In this guide we’ll cover various was to use the `range` class.

## 1 – Basic usage

While it looks more like a built-in function, `range` is actually a class. So when you use range, you’re actually passing arguments into the `range` constructor.

When given a single argument, `range` will use this value as the stop value. Stop refers to the end of the sequence. Keep in mind that `range` sequences are not inclusive, meaning the sequence will contain numbers up to but not including the stop value.

``range(stop)``

Example:

``list(range(10))``

Output:

``[0, 1, 2, 3, 4, 5, 6, 7, 8, 9]``

Note: In order to see the numbers in the sequence, we must convert the sequence to a list.

Notice how `range` assumes a start value of `0` and that the sequence contains numbers up to but not including the stop value.
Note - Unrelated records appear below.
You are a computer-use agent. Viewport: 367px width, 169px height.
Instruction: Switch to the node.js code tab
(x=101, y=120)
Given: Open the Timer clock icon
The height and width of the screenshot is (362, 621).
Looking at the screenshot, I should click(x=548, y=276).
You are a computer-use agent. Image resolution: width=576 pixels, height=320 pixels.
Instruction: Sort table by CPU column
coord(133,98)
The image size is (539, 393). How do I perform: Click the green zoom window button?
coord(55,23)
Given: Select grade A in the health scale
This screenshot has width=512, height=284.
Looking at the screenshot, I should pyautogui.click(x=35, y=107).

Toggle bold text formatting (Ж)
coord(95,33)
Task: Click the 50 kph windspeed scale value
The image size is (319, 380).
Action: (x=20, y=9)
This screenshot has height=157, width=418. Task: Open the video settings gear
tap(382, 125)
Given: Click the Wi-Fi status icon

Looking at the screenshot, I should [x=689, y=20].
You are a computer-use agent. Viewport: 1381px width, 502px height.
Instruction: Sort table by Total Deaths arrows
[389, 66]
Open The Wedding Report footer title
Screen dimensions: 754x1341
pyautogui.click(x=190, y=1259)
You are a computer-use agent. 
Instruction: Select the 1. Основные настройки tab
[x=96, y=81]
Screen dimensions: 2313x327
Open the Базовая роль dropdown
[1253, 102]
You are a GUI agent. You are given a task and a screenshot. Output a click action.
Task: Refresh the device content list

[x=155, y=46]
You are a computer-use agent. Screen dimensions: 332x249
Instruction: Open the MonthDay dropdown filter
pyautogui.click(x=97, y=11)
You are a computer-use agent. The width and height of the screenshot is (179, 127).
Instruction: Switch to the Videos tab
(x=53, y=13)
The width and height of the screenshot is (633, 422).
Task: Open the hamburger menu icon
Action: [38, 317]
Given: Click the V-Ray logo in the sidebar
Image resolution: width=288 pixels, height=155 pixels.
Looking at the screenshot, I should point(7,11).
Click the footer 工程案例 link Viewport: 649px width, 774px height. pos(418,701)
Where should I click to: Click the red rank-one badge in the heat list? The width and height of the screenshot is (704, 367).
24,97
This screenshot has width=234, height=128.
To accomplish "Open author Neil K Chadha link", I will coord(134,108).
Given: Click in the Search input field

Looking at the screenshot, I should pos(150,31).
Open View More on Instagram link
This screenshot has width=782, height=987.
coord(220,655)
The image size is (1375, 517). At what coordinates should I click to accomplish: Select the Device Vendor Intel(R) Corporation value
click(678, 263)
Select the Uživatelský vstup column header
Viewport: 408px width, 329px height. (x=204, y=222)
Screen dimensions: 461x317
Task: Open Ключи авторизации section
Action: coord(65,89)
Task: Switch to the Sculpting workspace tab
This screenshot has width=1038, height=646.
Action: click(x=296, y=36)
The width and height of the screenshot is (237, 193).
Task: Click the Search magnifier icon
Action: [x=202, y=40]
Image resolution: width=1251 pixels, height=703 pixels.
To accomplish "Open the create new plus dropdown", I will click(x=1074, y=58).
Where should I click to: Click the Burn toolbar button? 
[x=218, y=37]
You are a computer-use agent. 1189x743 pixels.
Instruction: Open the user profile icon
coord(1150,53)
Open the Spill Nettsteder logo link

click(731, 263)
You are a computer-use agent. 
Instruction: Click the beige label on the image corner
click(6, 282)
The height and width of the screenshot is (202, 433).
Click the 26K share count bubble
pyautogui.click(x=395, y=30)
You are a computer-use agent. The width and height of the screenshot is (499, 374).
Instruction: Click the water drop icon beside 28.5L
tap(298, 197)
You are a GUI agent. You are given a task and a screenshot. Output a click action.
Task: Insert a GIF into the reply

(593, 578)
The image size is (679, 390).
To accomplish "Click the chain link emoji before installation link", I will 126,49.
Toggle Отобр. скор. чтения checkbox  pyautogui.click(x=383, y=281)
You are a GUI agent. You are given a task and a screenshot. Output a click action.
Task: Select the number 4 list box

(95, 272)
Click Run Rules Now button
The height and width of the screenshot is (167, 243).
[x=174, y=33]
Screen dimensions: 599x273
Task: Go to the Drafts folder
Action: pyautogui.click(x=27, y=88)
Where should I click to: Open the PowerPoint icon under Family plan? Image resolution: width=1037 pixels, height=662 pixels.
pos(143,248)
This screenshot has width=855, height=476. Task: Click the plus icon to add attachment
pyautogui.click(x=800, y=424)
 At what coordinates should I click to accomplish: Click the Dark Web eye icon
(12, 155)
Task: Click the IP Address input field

## 2 – Specifying start and stop values

As one might guess, you can also specify the start value. When two arguments are passed to the `range` constructor, the first is start and the second is stop.

``range(start, stop)``

Example:

``list(range(10, 20))``

Output:

``[10, 11, 12, 13, 14, 15, 16, 17, 18, 19]``

## 3 – Incrementing by something other than one

The default step value is `1`, but sometimes we’ll want to increment by something other than 1. If provided a third argument, it will be used as the step value.

``range(start, stop, step)``

Example:

``list(range(10, 20, 2))``

Output:

``[10, 12, 14, 16, 18]``

## 4 – Iterating over a range

Iterating over a range of numbers is easy using the Python for loop.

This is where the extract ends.